Pelo grimaced. ‘Just saw her bundled in, but I reckon they just give her something to quiet her down . . .’

‘Quiet her down and then pretty her up for the Captain. That man,’ he said to Pelo, ‘he the one they call Captain Dolucca?’

Pelo nodded.

There was such a sour taste of bile in his mouth, Reve almost gagged. Moro was going to sell her to that man, the man who’d run with their mother!

‘Is there a way out the back, Pelo?’

‘No. Place like a fort, Reve. Those gates locked up all the time . . .’

The door behind him pushed open and the barman appeared. ‘Señor says bring them in.’ Then he saw Mi. ‘Phoof! Maria work a miracle or something. Maybe I get her paint me
up, give me looks.’

‘Need more than a miracle to do that for you, Bo,’ said Pelo, pushing him back out of the doorway. ‘Don’t need you back here. We’re coming. ‘

‘All right, fisherman. They come from your village, eh? Don’t get cosy – that what the señor tell me to say. Don’t get cosy.’

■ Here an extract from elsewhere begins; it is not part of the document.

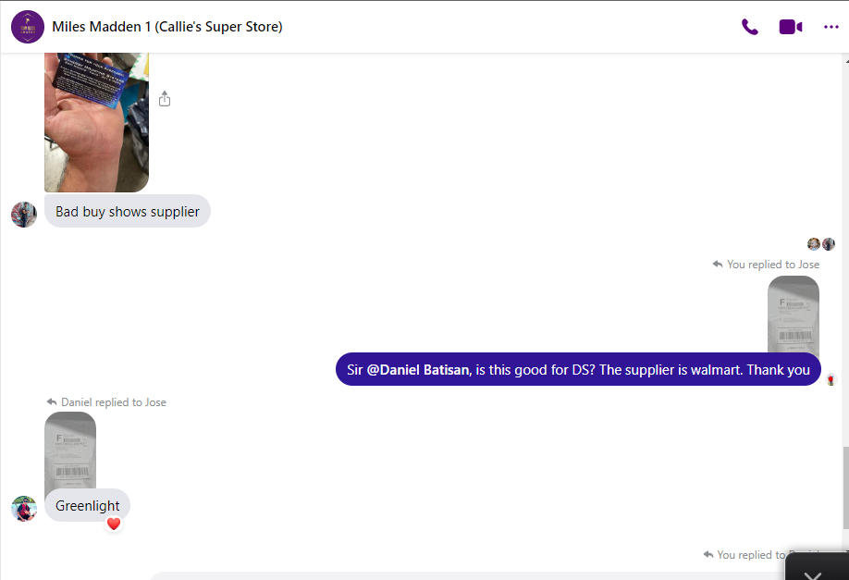The image size is (849, 580).
Task: Select the 'Bad buy shows supplier' message
Action: [x=128, y=211]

He went back down the corridor. Pelo looked at Reve, his thin, weathered face thoughtful, like he was weighing a catch, seeing what it would bring, whether it would pay off Calde and leave a few
dollars over for his family. ‘Bring her in, Reve,’ he said, and then very quietly murmured, ‘If any chance happen, you make a break, all right. I won’t stop you.
That’s maybe all I can do, but if I’m standing at that door, you got a way clear out to the street.’

‘And then what?’

Pelo put a hand briefly on his shoulder as Reve guided Mi past him. ‘Miracle. Miracle the thing we all need.’

CHAPTER TWENTY-FIVE

‘All right, this is it, Captain,’ Moro was saying when Reve and Mi came back into the bar, with Reve keeping a firm hold on Mi’s arm. ‘I need to be sure
you don’t forget what we agree. I need to be sure none of your dirtfly helicopters come buzzing the coast, eh, when I got business . . .’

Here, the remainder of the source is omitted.